According to Valentine, his pal Ed Leslie (AKA: Brutus Beefcake) whom he worked out with recently, will probably land wherever Hogan does but not being able to bill himself under his former WWF persona is still a sore point with the Hogan protege.
“He’s mad that he can’t use the name “Beefcake” because of Vince McMahon owning the name. That’s hard for him. It’s REAL hard for him. If I couldn’t be Greg Valentine, that would just kill me.”
Vince McMahon pulled Valentine back into tag wrestling by promising him the tag team belts once again if he would tag up with the Honky Tonk Man as Rhythm And Blues. The Elvis inspired team was managed by Jimmy Hart. The title reign never came about and Valentine was signed to wrestle in Japan. Unhappy with the situation, he quit and has done spot jobs for WCW and the WWF since. During his brief tenure under the WCW banner, Valentine never saw eye to eye with Vice-President Eric Bischoff. The Hammer predicts that Bischoff’s days are numbered.
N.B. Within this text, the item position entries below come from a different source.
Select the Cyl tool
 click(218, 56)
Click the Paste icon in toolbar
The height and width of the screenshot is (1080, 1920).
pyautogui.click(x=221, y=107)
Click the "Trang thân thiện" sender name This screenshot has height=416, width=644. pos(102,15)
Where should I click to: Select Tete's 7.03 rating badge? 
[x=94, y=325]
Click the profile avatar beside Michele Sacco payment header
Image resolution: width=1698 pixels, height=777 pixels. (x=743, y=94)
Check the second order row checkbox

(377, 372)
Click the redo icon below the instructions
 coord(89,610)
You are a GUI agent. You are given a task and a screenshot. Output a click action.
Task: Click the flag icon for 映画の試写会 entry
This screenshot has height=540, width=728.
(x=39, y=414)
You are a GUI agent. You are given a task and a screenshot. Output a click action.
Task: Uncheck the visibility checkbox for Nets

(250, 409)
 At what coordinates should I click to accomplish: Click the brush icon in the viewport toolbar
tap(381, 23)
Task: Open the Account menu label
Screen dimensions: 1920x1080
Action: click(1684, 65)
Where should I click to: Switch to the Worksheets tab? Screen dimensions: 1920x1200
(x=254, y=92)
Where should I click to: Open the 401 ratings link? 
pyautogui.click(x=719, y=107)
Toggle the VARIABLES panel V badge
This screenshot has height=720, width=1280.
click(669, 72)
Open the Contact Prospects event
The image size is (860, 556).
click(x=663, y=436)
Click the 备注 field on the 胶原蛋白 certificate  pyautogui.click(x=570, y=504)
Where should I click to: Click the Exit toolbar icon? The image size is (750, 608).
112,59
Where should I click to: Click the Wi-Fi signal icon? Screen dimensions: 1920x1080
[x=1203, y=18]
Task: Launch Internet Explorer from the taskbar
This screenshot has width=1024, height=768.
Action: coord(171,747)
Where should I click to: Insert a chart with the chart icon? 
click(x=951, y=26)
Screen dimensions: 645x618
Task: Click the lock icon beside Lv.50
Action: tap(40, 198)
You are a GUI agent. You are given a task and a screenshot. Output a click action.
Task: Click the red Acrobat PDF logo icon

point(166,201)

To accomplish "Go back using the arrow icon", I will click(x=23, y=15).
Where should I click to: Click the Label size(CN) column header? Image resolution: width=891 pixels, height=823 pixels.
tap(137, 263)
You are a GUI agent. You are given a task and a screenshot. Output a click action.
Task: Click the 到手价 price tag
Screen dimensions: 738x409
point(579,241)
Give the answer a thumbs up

“I don’t get along with Eric (Bischoff) and that’s why I’m gone. But, that’s all changing too. He probably won’t even be there much longer. I see Dusty Rhodes and Flair..people like that…taking over. It’s evident that it’s coming around to that,” he said.
Dabbling in real estate ventures (some more lucrative than others) Valentine hopes that when the time comes to hang the tights up for good that he, like his father, can pass down the art of professional wrestling to other young hopefuls and share the wealth of knowledge and skill he has acquired over the years. Till then, Valentine has some sensible advice for anyone pondering a career in the squared circle.
“I would proud to tell someone…Hey, if you want to be a wrestler, go for it because you can make a real good career for yourself. You’ll last longer than you would if you were going to be a football player or punch-drunk like an ex-boxer. You can be a wrestler for a long, long time. Go for it but make sure you have that night job and an education.”